Jack had his first day of nursery school this past Thursday, and, he rocked it. I struggled through the first thirty minutes, and then hit my stride right around the time I realized I could finally check out the super sketch sounding but amazingly amazing Beijing Foot Massage. Holla!
On a serious note, though, I was super stressed about it. I seriously went back and forth in my head about fifty trillion times on the hour long drive in post-flash flood traffic, thinking about how guilty I felt and how selfish I was being. And while there is still 5% of me that feels that way, there's 95% of me that felt calm and centered and like I had been given a chance to regroup and just collect my thoughts for a change when I came back to pick Jack up (half an hour early for the first time anywhere ever - lol).

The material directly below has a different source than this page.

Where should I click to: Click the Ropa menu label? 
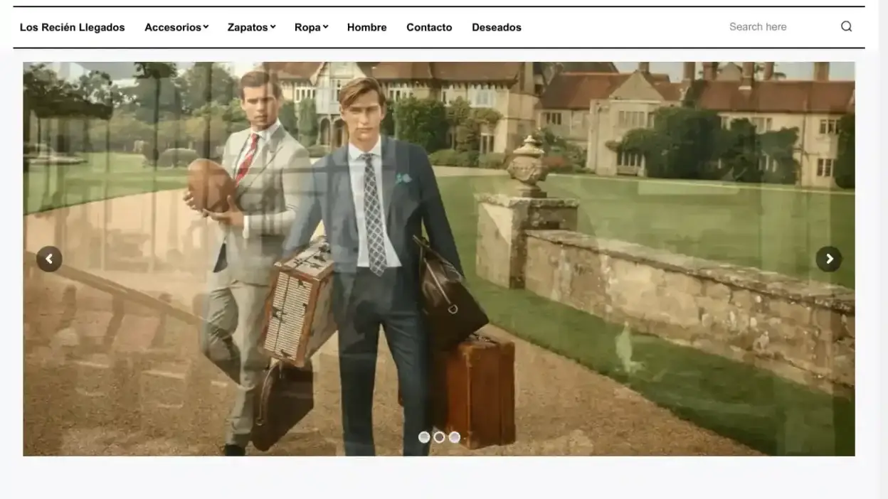tap(307, 27)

As for how his day went, it went great! He cried when I handed him over to his teacher, who I adore, but before I was even out of earshot, she had redirected him to the music toys and he. was. happy. Like, not crying. Miracle. I made it a point to leave as quickly as possible despite my instincts to linger, and it definitely made all the difference. As the one usually taking over when mama leaves, I know how essential it is to not draggggg it out.

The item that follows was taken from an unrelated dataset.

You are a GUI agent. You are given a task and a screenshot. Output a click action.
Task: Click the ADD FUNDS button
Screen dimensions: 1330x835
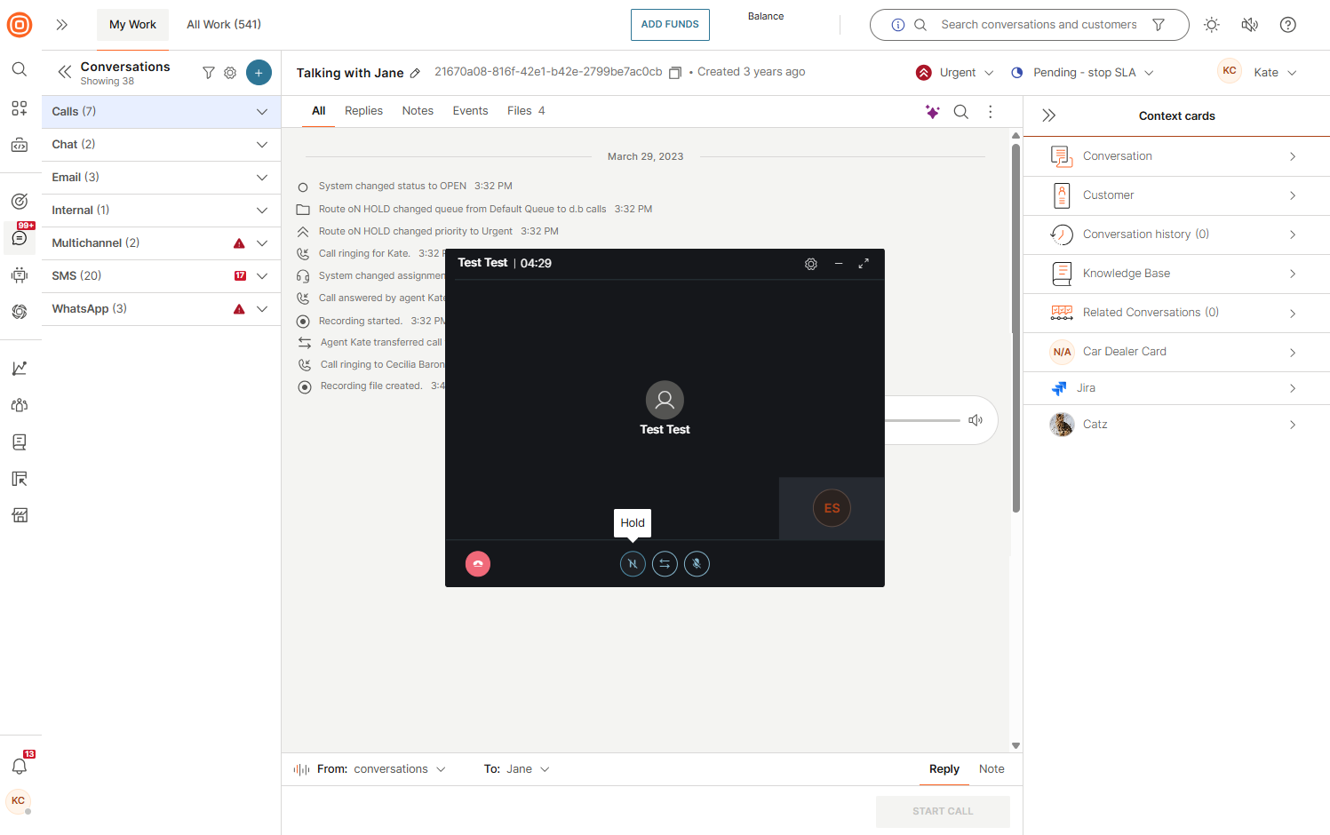point(670,25)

When I got back, I asked how he was at the front to the director, who told me what a happy baby he was! "He didn't cry at all!"
HUH? Is it awful that I said, "You know I'm Jackson's mom, right?!"

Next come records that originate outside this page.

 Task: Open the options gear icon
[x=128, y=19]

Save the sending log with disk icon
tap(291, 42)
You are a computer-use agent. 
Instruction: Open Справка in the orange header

I mean, don't get me wrong, I didn't want him to cry. But that doesn't mean that I'm not surprised. My baby? Smiled all day? Didn't cry once? Also, why the hell doesn't he do that for me?!?
I tried to sneak up on him to snap a picture of him playing, but he must have smelled me or something, because the second I popped into view, he locked eyes on me. I've got to work on my stealth.
When did my baby become a little boy?